Work item:
Would you return the entries exactly, with every line intact?

Extracted records:
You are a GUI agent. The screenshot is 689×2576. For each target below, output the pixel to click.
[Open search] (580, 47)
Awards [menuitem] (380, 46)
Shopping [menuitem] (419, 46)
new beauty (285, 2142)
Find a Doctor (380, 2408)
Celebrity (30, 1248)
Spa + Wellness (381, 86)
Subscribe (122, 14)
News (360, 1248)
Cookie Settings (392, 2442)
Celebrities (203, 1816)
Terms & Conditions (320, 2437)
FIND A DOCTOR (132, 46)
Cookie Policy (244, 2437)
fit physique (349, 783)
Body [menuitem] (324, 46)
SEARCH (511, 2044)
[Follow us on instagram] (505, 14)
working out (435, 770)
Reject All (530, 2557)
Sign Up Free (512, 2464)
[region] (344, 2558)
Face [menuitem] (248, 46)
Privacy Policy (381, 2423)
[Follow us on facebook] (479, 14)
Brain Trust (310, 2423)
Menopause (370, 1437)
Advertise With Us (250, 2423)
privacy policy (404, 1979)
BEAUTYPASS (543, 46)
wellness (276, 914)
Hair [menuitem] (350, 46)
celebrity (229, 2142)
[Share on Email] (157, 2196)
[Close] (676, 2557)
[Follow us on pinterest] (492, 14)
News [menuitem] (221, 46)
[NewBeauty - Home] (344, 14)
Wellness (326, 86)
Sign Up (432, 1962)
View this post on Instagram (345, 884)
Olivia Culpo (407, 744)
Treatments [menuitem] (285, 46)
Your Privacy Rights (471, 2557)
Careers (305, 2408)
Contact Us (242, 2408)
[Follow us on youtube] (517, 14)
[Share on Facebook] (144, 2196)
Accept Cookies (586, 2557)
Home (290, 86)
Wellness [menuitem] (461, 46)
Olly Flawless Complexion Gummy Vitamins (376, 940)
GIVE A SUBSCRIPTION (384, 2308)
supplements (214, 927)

Worked solution:
You are a GUI agent. The screenshot is 689×2576. For each target below, output the pixel to click.
[Open search] (580, 47)
Awards [menuitem] (380, 46)
Shopping [menuitem] (419, 46)
new beauty (285, 2142)
Find a Doctor (380, 2408)
Celebrity (30, 1248)
Spa + Wellness (381, 86)
Subscribe (122, 14)
News (360, 1248)
Cookie Settings (392, 2442)
Celebrities (203, 1816)
Terms & Conditions (320, 2437)
FIND A DOCTOR (132, 46)
Cookie Policy (244, 2437)
fit physique (349, 783)
Body [menuitem] (324, 46)
SEARCH (511, 2044)
[Follow us on instagram] (505, 14)
working out (435, 770)
Reject All (530, 2557)
Sign Up Free (512, 2464)
[region] (344, 2558)
Face [menuitem] (248, 46)
Privacy Policy (381, 2423)
[Follow us on facebook] (479, 14)
Brain Trust (310, 2423)
Menopause (370, 1437)
Advertise With Us (250, 2423)
privacy policy (404, 1979)
BEAUTYPASS (543, 46)
wellness (276, 914)
Hair [menuitem] (350, 46)
celebrity (229, 2142)
[Share on Email] (157, 2196)
[Close] (676, 2557)
[Follow us on pinterest] (492, 14)
News [menuitem] (221, 46)
[NewBeauty - Home] (344, 14)
Wellness (326, 86)
Sign Up (432, 1962)
View this post on Instagram (345, 884)
Olivia Culpo (407, 744)
Treatments [menuitem] (285, 46)
Your Privacy Rights (471, 2557)
Careers (305, 2408)
Contact Us (242, 2408)
[Follow us on youtube] (517, 14)
[Share on Facebook] (144, 2196)
Accept Cookies (586, 2557)
Home (290, 86)
Wellness [menuitem] (461, 46)
Olly Flawless Complexion Gummy Vitamins (376, 940)
GIVE A SUBSCRIPTION (384, 2308)
supplements (214, 927)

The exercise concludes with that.